From Wikipedia, the free encyclopedia

Gahn is a Swedish family from Falun,[1][2] one member of which was ennobled in 1809 with the name Gahn af Colquhoun. The family has claimed an unverified origin in a Scottish family Colquhoun, a claim which was confirmed 1781 in a letter by the Lord Lyon King of Arms, but on dubious grounds, as later research has shown. A claim that the Swedish noble family Canonhielm is a branch of this family has also been shown to lack genealogical substance.

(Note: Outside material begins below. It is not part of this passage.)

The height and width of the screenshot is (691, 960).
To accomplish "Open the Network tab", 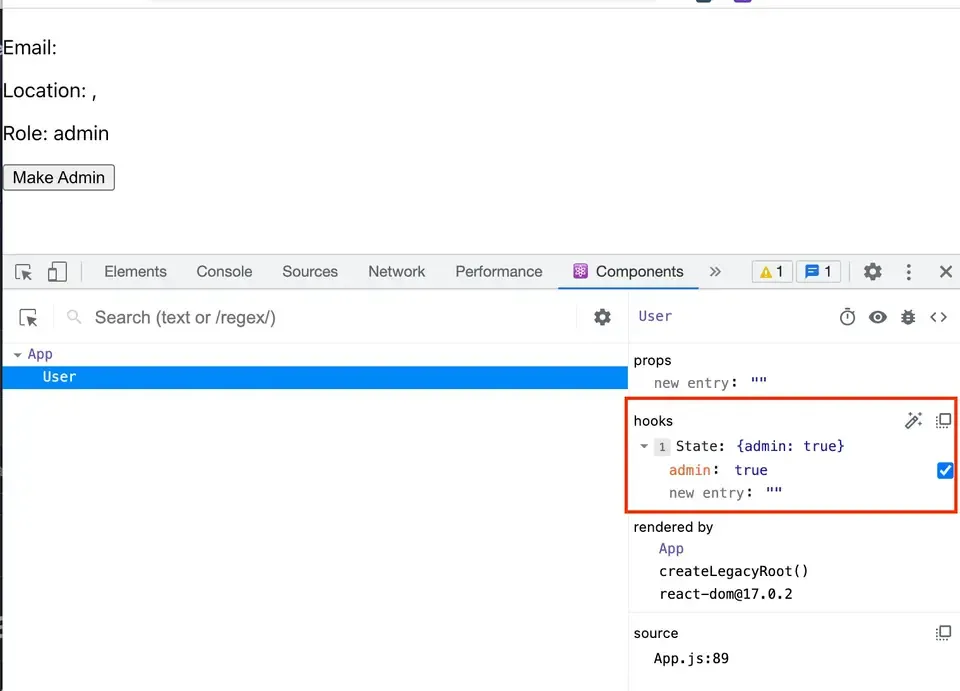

Notable members of the family include:

  • Johan Gottlieb Gahn (1745–1818), chemist and mineralogist who discovered manganese in 1774, and after whom the mineral gahnite was named.
  • Henrik Gahn (1747–1816), physician and student of Linnaeus, who pioneered the use of vaccine against smallpox in Sweden in 1803.

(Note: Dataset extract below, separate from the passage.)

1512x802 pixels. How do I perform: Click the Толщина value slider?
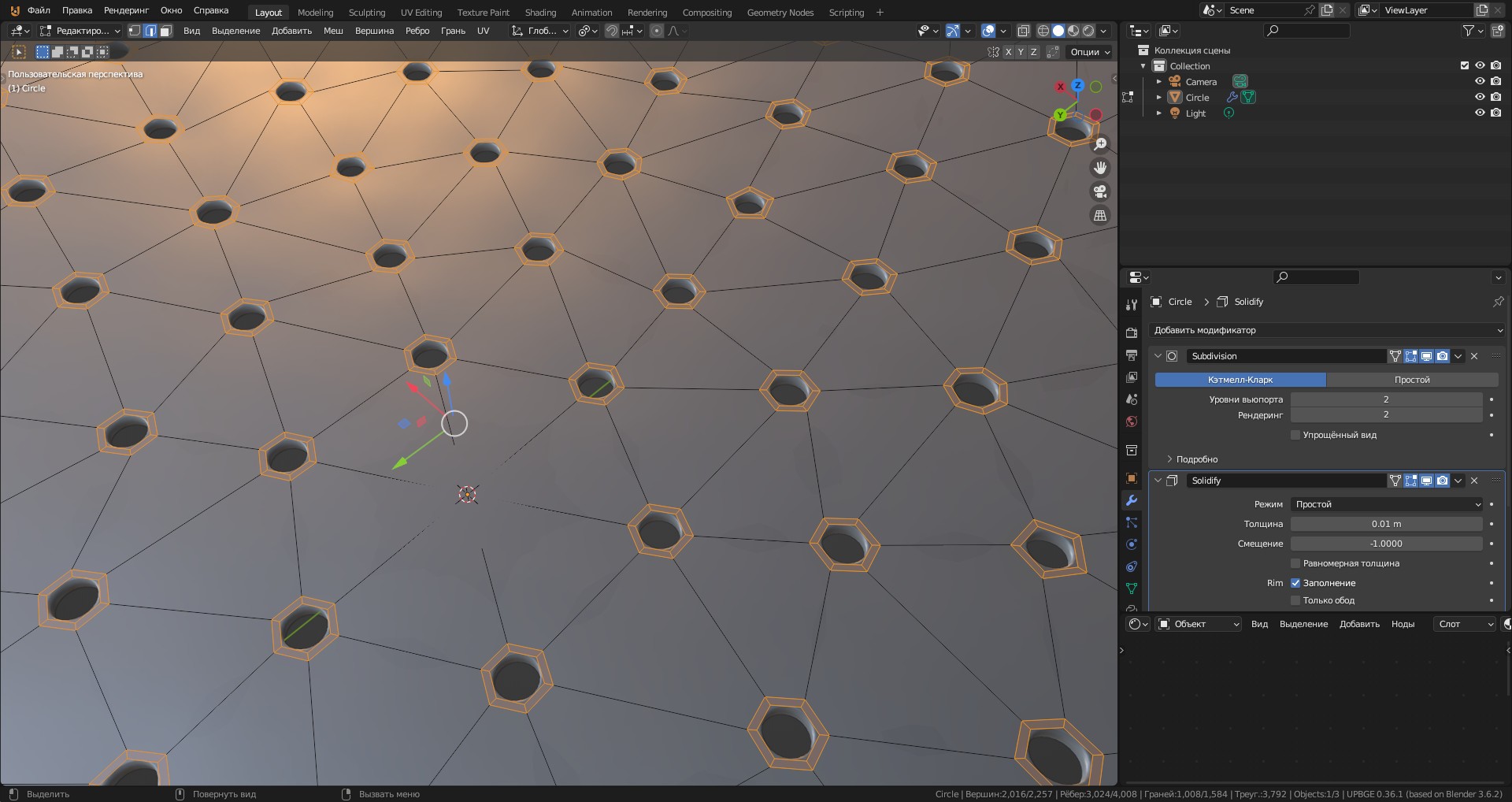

  • Carl Pontus Gahn, ennobled with the name Gahn af Colquhoun (1759–1825), military officer who participated in the war in Finland in 1788–1789, the campaign in Norway in 1808 and the invasion of Norway in 1814. He became major-general in 1814 and president of the Court-Martial of Appeal in 1824.

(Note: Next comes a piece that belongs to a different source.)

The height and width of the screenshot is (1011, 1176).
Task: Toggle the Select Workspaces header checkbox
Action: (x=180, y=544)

  • Henrik Gahn (1820–1874), chemist and industrialist, who invented the first antiseptics to be used in Sweden, which he named aseptin and amykos. In 1867 he founded the company Henrik Gahns AB, sold in 1964 to Barnängen (the latter was bought and is now a brand owned by Henkel Norden AB). The brand Gahns was sold to a different company and is still used for hygiene products in Sweden and the other Nordic countries.
  • Henrik Gahn (1820–1901), industrialist and politician, member of the Burghers' Estate of the Swedish parliament 1856–1866, and of the First Chamber of the new two-chamber parliament 1874–1892.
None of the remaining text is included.